I am given the impression the ACMA/ABA establishes screening times for children’s programming through codes of practice, such as this (dated) one from the Federation of Australian Commercial Television Stations.

The CTS details acceptable advertising within programming for children, including their content, classification, ratio to programming and frequency. The ACMA/ABA also enforce the classification of advertising within periods that may be viewed by children, such as weekend sporting broadcasts as shown in this recent news release.

In July 2004 the ACMA/ABA established tighter regulations for advertising aimed at children, particularly food and beverages, in response to extended criticism from community and health groups.

From what I've seen compiling this brief summary, I expect the CTS is effective in maintaining community expectations of children's broadcasting - especially given the frequency of revisions the document appears to undergo.

Overview of Australian television code(s) of practice

The Australian television industry broadcasts following guidelines established by the Federal Government in the Broadcasting Services Act. These broadcasters are considered to self-regulate their programming by operating within the Code of Practice established by the Australian Communications and Media Authority (ACMA, formerly the Australian Broadcast Authority, ABA. I’ll refer to both as they still seem to be in the process of changing over).
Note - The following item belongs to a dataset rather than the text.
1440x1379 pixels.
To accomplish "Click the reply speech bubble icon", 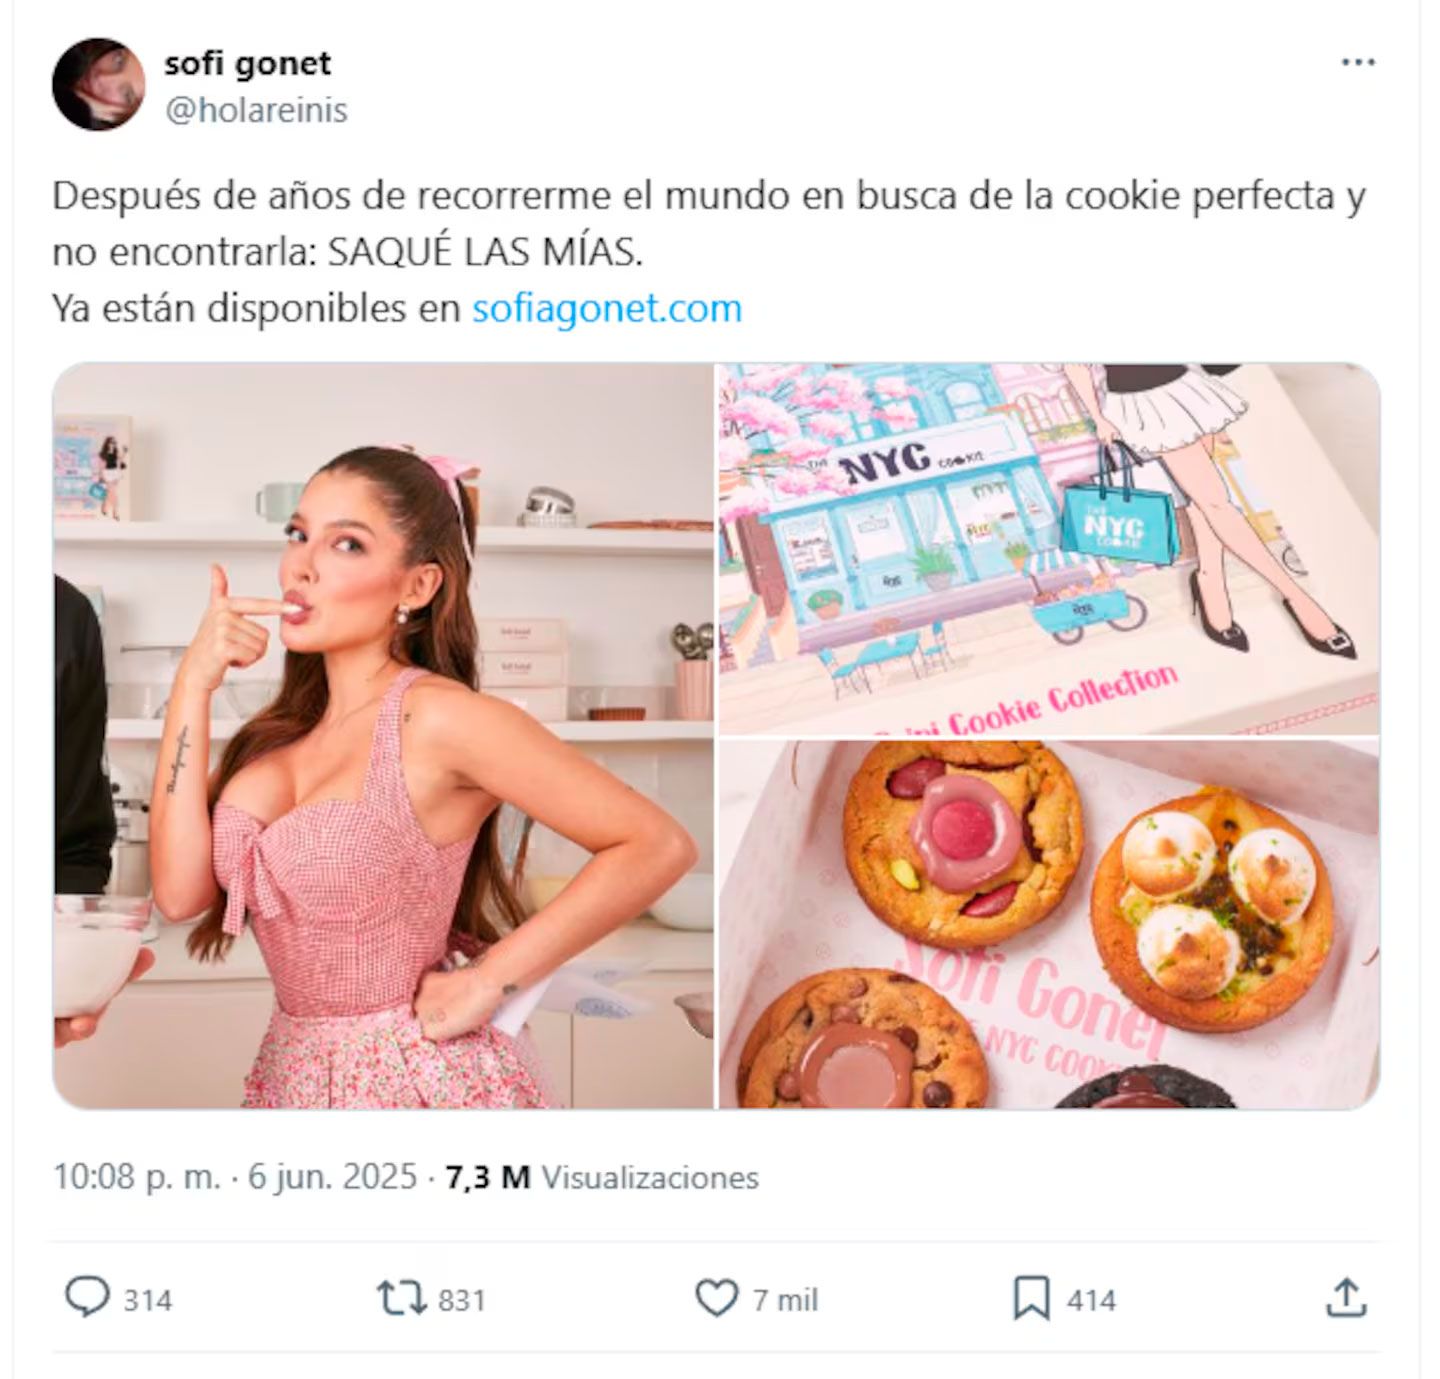I will [x=87, y=1298].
This system is better described as co-regulation as the television industry follows agreed guidelines that are developed through consultation. The broadcasters can establish their own codes of practice and register them with the AMCA/ABA, such as those of the ABC and SBS, but the ACMA/ABA ultimately establishes standards with respect to particular matters. It is worth noting they can amend a code of practice “and whilst its breach attracts no ‘penalty’, the ABA may nevertheless impose conditions on the issue and/or renewal of licences.”

Professor David Flint, former Chairman of the Australian Broadcasting Authority, has said
The Australian system of co-regulation brings the regulation of broadcasting closer to the self-regulation the print media enjoys. Is this not more consistent to the standards of a democratic society, one where the various forms of media are converging?
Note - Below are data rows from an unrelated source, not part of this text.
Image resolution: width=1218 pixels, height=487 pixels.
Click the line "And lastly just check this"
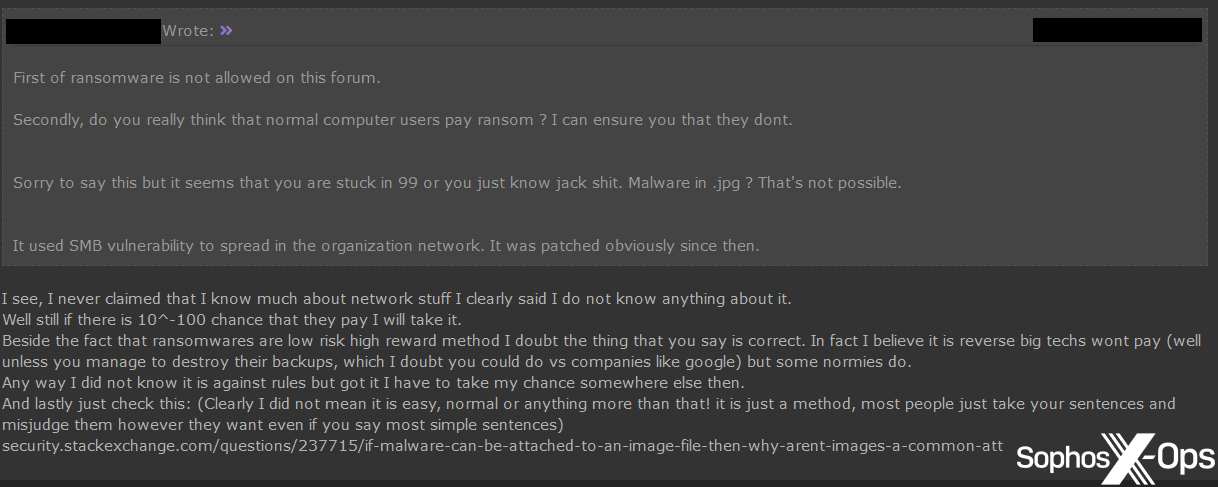coord(588,404)
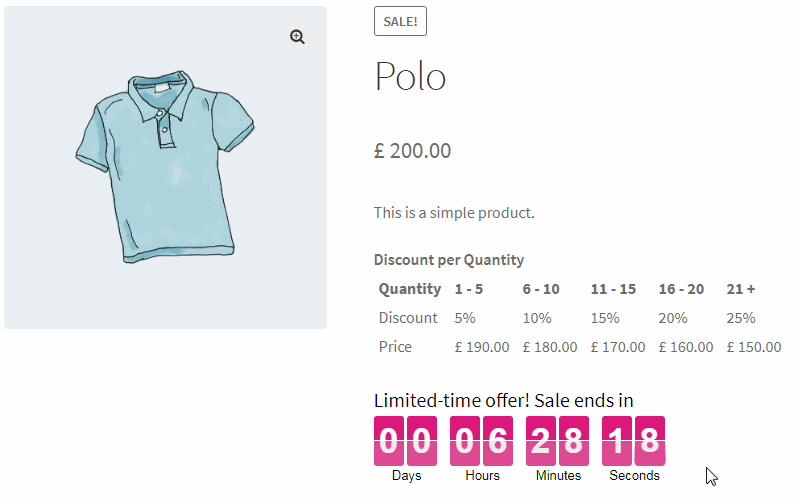Click the SALE! badge
799x500 pixels.
pos(400,21)
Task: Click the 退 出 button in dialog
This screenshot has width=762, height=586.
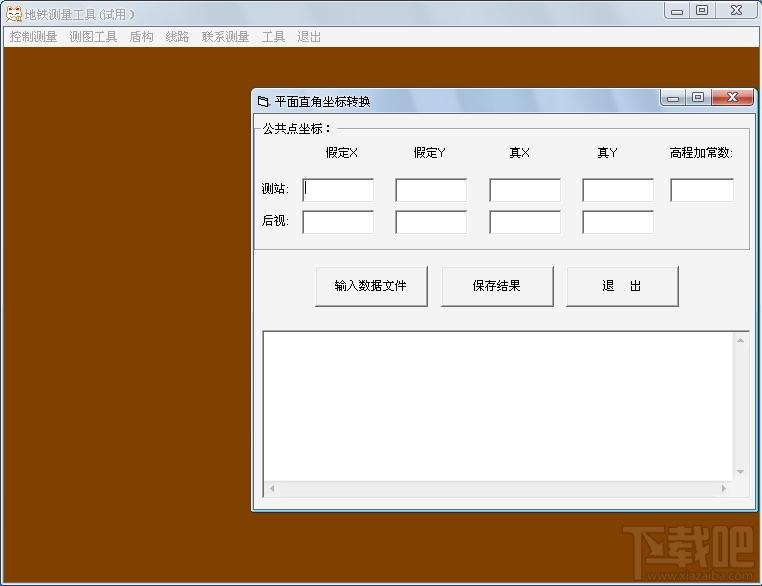Action: coord(623,286)
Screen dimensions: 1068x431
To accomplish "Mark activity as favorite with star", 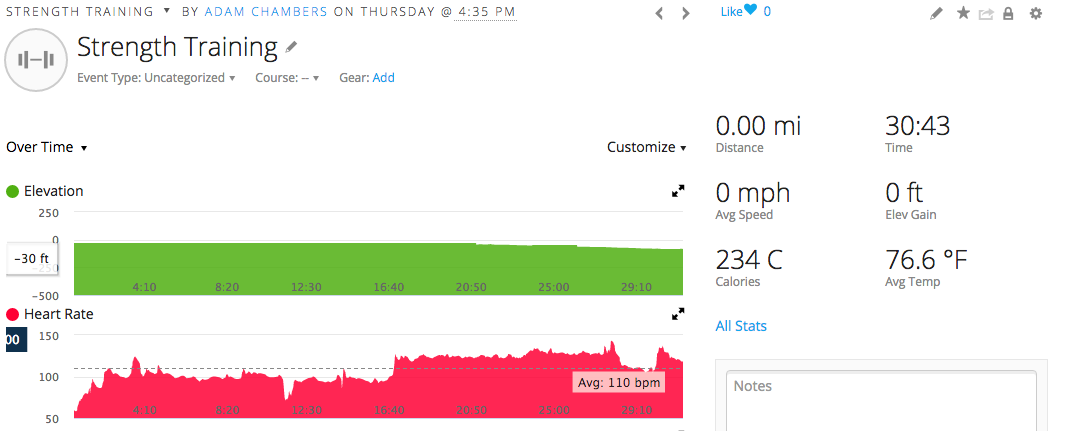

He noted this relies on the power the AMCA/ABA has to regulate where codes of practice are lacking but he was satisfied the system operated successfully through comparison with attitudinal studies undertaken by the AMCA/ABA.

It is interesting Professor Flint thought complaints are not the best method to gauge community standards, suggesting they are not necessarily typical or representative. Complaints are, however, a democratic method for viewers to take issue with broadcasting.

Under this system of co-regulation complaints from viewers are directed to the offending station. They must be made in writing and within 30 days of the offending broadcast. The broadcaster then has 60 days to reply to your complaint. If they do not do this or you are unhappy with their response you are then encouraged to raise the issue with the ACMA/ABA, forwarding copies of any correspondence.

This system of regulation is not without critics. My view, not unlike Professor Flint, is it relies on a certain sort of person to pursue a complaint if they have to put it in writing. In recent years some complaints by politicians have been given discussion in the media, such as the 68 complaints made by former Senator Richard Alston, then Minister for Communications – the portfolio that oversaw the ABA. On that occasion the ABC’s Independent Complaint Review Executive dismissed all but two of these complaints:
It found the two instances were one of: "speculative reporting" and the second, a "tendency towards sarcasm" However, the review found 'AM' reported "reliably and competently" over 30 days of war coverage and that none of the Minister's complaints amounted to evidence of systemic anti-American or anti-coalition and partisan reporting.

An example of where the ACMA/ABA has acted in response to a broadcaster not responding to a complaint can be found here.